I have gotten asked for lots of cake recently.  Even a red cake with red jam with red frosting.  That one went with the boyos to Tennessee.  MUCH sugar in that vehicle!

I actually got away with making two cakes that did not have sponge.  I win!  I made a kugelhof because I was having a horrible terrible week and I thought it sounded wonderful.  But, on the same weekend, I made a vanilla cake because it was requested.  Cake and vanilla requested.  Form was not specified.  Sponge was not a requirement.

I made a mille crepe cake.

Tasty!  Fairly simple if you make crepes or swedish pancakes at all.  That and a bit of vanilla whipped cream made this cake.  Now I will say that it is currently residing in the freezer because it has the tendency to melt.  Ten minutes of defrosting sure do help the cutting.

Vanilla cake.  Just a different form.

mille crepe cake

2 batches of swedish pancake batter or enough to make 20 six inch pancakes

2 cups heavy whipping cream

2 teaspoons vanilla

1/4 cup white sugar

Make 20 swedish pancakes or your favourite crepe recipe.  Make sure that they have a bit of golden on them. It makes the cake prettier.   Let them cool completely.

Put the heavy whipping cream, 1/4 cup sugar, and vanilla in a bowl.  Whip until it forms soft peaks but not until it has turned to butter.

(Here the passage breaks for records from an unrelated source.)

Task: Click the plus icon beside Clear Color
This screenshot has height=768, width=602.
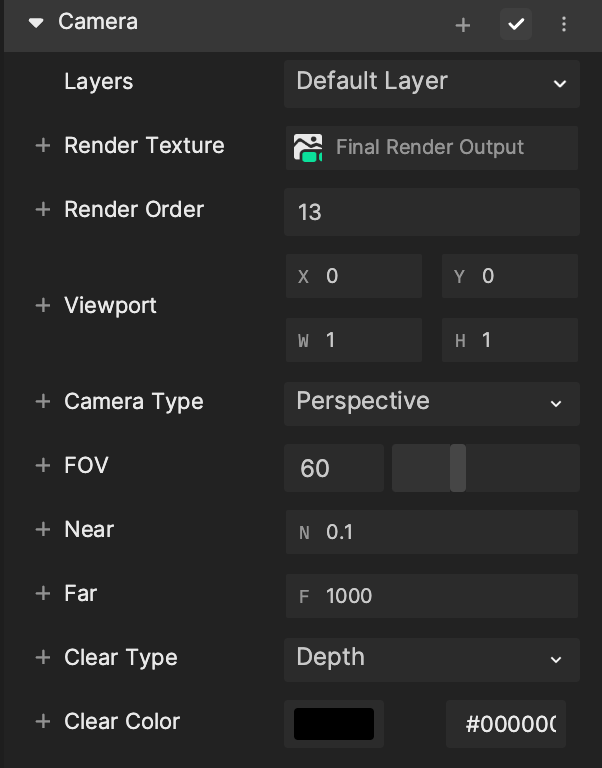Action: [43, 721]
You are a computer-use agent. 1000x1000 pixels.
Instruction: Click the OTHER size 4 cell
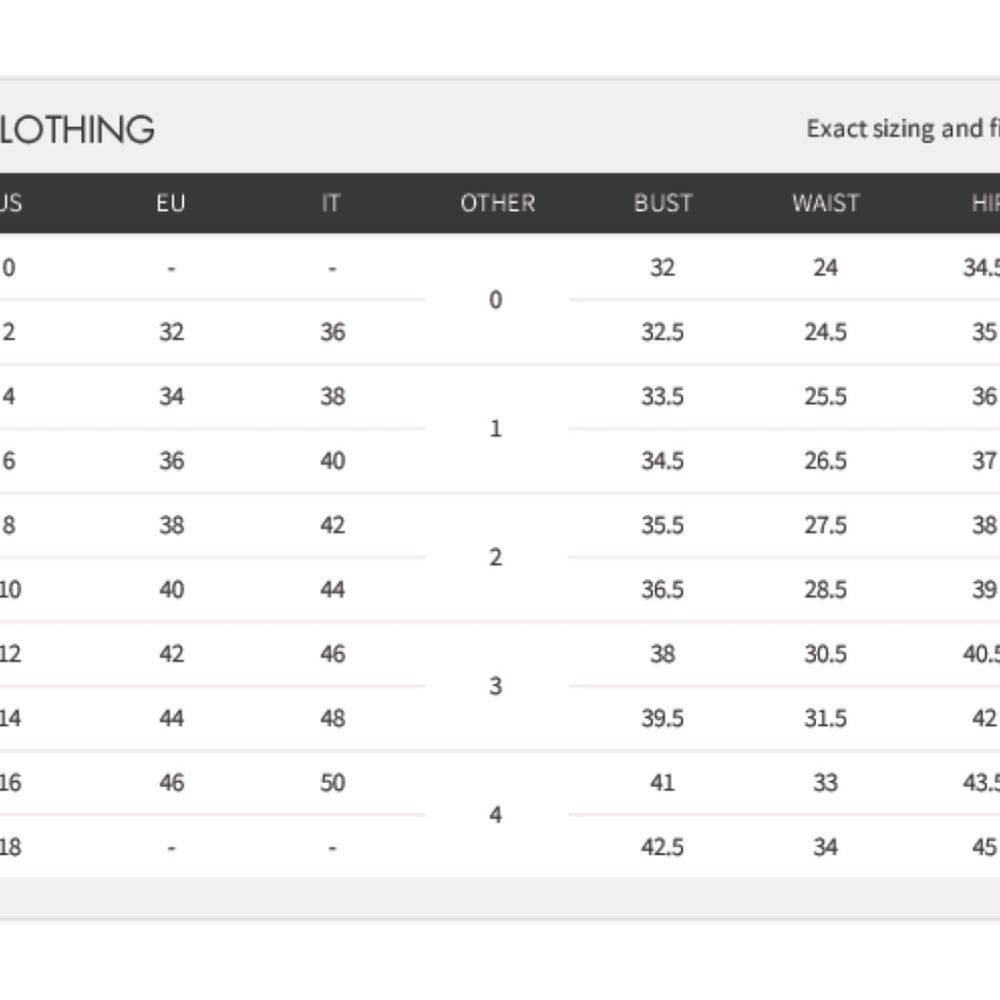(496, 815)
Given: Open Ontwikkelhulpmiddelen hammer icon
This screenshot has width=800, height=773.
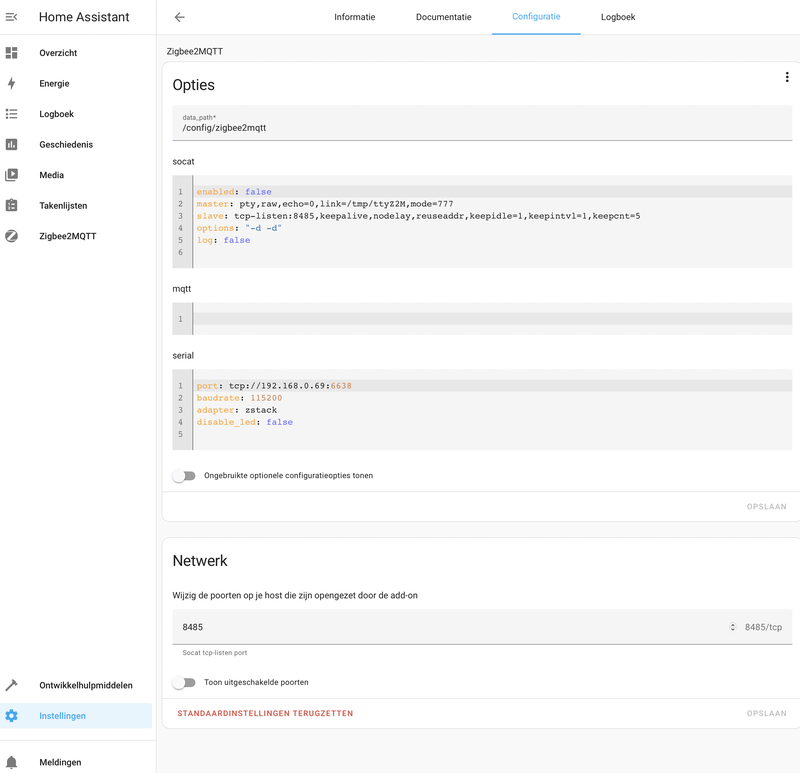Looking at the screenshot, I should [x=12, y=685].
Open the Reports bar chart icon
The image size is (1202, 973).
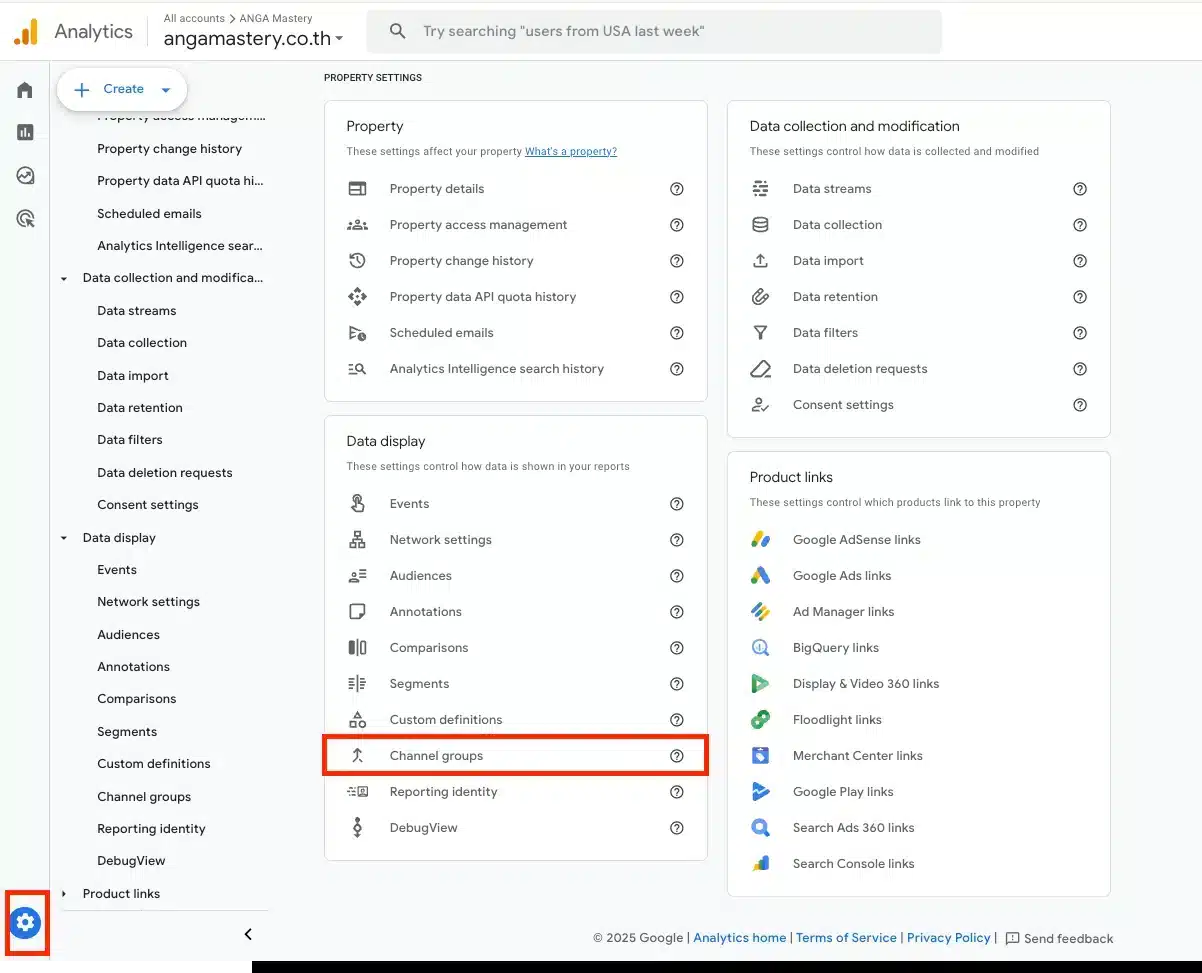point(25,132)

Place a pancake on a plate.  But a large dollop, a couple of tablespoons, of whipping cream on it.  Spread the cream to the edges.  Repeat until all the cream and pancakes are gone, ending with a pancake.

Sprinkle with powdered sugar.  Serve!

When it is warm, it is not the easiest cutting cake.  This is a little more then ten minutes out of the freezer.  But it is good.

I have some ideas on other flavours I may just have to try.  It is also easily gluten free.  Wahoo!